- Opening Delimiter -

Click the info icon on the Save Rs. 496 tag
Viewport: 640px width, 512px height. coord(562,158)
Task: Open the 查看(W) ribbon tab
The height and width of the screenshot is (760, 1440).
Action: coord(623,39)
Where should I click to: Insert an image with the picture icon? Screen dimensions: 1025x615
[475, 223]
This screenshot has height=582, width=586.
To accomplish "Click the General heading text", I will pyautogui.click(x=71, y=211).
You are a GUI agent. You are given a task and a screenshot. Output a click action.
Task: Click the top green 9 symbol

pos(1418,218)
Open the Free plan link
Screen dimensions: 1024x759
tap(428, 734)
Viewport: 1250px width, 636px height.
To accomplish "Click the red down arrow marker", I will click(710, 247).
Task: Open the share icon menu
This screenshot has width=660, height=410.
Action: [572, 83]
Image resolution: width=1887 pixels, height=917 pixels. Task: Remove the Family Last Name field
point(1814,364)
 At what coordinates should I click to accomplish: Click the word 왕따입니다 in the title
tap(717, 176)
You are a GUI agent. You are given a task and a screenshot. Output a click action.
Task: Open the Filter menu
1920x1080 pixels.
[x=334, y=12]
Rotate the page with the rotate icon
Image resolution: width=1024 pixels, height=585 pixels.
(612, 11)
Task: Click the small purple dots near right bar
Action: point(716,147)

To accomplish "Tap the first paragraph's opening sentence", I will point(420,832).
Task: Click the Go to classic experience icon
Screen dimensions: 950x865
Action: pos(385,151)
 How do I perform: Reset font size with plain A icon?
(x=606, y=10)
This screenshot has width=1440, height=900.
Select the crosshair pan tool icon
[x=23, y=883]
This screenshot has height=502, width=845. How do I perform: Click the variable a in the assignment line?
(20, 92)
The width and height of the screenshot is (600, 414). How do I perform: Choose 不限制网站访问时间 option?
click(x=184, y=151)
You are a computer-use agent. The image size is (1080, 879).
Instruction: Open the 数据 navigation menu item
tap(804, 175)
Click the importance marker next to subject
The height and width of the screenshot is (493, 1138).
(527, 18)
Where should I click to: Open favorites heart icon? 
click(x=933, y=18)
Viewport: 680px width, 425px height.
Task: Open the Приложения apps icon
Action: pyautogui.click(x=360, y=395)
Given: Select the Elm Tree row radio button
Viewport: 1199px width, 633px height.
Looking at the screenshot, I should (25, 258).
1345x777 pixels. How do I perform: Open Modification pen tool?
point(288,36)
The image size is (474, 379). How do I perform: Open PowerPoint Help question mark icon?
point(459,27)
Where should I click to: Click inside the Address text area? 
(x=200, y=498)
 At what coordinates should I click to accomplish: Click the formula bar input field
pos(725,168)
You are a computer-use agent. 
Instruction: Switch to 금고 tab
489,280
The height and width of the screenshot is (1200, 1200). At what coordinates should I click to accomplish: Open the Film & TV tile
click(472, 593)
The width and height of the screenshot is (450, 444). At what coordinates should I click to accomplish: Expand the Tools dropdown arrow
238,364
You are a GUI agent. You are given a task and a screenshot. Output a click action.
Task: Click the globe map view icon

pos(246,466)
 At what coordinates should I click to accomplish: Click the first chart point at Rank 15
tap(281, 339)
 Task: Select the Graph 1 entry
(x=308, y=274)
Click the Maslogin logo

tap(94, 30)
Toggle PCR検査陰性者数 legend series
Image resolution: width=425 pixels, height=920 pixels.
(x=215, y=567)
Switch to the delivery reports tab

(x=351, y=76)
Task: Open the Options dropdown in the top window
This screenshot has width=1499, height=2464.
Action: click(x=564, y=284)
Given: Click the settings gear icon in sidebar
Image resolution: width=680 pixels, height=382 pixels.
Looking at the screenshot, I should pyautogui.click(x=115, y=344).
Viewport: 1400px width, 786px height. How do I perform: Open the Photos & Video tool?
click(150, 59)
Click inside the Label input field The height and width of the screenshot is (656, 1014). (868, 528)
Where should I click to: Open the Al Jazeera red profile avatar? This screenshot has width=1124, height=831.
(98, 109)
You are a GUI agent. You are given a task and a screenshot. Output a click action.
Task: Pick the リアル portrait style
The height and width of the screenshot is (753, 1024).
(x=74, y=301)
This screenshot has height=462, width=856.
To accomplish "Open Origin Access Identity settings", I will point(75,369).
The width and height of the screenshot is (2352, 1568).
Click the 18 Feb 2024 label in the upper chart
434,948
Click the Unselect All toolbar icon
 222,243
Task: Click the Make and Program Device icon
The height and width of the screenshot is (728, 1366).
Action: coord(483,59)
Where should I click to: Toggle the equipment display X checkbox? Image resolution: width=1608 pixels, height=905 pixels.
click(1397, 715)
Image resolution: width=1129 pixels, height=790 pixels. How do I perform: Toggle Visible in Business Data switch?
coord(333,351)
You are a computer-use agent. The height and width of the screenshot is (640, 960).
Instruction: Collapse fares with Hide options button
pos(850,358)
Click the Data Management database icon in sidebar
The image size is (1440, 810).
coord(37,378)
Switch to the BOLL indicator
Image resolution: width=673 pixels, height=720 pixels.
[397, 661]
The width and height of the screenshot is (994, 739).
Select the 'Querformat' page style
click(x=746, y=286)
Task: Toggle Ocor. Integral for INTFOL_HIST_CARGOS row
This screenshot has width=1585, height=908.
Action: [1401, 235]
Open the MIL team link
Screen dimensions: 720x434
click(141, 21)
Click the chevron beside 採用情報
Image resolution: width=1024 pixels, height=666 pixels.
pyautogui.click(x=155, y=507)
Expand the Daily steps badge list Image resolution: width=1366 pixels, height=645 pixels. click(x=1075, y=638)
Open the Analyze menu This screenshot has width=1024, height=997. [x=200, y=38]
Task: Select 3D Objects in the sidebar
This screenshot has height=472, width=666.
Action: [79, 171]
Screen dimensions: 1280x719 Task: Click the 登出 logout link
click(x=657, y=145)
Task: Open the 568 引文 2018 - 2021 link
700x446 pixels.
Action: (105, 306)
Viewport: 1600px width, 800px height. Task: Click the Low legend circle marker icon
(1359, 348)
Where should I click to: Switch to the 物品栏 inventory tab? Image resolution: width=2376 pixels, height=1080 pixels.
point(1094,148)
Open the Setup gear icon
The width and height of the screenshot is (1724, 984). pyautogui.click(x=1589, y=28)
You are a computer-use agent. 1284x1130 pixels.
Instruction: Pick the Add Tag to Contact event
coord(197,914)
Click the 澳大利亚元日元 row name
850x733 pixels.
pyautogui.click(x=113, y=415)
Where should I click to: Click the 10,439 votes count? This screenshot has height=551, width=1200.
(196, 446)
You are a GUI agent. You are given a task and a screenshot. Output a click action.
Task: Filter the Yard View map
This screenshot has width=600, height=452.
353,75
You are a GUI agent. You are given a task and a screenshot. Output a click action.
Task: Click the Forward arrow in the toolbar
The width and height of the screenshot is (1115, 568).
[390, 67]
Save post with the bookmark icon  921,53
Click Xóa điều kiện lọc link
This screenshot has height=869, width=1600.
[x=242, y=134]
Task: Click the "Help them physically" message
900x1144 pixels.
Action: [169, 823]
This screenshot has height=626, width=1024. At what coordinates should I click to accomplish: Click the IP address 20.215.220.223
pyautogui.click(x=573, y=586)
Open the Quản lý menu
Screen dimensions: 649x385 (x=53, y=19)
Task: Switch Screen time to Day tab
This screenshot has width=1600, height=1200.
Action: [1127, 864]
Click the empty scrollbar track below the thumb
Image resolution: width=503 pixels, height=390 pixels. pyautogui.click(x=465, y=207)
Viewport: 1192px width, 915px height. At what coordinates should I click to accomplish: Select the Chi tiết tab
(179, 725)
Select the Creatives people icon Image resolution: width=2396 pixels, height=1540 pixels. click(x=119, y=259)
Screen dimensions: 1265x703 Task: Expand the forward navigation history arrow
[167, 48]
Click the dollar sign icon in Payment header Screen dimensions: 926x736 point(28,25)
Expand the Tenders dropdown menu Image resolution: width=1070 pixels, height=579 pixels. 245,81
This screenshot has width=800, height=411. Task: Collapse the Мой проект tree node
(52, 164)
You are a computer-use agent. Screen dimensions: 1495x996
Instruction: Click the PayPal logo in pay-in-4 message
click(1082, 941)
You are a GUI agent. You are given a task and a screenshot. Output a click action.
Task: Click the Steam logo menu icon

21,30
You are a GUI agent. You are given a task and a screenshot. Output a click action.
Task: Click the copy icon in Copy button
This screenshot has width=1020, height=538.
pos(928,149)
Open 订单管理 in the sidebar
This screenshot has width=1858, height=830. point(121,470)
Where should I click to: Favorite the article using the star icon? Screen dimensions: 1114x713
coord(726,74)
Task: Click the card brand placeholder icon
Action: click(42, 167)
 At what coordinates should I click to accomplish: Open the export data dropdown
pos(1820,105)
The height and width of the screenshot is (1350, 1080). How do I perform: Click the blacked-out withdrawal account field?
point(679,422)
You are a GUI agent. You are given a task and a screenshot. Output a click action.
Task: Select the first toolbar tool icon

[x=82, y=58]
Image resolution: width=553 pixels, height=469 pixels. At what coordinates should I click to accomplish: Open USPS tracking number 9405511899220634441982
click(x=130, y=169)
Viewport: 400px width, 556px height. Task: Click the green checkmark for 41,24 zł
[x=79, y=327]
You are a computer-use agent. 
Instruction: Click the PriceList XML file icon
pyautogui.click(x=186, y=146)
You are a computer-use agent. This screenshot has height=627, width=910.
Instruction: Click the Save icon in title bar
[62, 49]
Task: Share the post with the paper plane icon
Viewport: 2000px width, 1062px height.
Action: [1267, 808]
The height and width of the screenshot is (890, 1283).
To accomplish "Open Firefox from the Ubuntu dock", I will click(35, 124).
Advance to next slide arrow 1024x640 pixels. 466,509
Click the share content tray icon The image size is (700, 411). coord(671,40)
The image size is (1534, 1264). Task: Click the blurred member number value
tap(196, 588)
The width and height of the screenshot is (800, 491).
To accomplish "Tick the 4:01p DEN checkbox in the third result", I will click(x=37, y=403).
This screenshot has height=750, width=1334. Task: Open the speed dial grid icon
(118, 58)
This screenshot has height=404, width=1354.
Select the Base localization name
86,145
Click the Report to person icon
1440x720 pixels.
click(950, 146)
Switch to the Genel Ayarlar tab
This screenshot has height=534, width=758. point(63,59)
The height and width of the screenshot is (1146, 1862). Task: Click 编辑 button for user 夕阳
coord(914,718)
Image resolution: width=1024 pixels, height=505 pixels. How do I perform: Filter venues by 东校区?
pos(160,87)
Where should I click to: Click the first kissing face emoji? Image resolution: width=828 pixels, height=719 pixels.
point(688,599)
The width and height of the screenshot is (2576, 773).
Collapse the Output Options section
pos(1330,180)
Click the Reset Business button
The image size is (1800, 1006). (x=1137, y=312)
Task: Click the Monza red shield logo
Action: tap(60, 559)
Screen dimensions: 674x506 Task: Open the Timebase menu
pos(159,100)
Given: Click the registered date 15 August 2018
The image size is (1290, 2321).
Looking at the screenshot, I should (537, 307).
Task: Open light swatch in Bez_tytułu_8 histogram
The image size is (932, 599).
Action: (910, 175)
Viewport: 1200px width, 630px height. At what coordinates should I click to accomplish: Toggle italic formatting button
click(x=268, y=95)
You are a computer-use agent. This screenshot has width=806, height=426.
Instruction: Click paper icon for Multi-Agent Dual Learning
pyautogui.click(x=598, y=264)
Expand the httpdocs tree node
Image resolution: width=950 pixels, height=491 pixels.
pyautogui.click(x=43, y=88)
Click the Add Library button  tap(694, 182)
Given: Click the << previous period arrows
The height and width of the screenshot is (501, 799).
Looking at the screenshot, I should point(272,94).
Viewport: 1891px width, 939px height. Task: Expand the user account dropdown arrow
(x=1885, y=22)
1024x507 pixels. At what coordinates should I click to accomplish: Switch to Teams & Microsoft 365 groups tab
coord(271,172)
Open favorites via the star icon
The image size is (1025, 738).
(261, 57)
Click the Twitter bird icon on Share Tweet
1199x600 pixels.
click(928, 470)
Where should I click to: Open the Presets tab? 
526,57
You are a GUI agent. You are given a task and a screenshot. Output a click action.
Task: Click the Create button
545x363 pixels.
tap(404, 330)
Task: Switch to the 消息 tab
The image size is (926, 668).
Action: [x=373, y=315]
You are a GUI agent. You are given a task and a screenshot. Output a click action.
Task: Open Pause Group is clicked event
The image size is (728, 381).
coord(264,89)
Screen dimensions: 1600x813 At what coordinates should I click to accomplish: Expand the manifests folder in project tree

- Closing Delimiter -

## [WORK TO BE COMPLETED]
Determine the number of lines in the entries that contain the word "next". Give that number and nothing more.

## [THE COMPLETED TASK]
2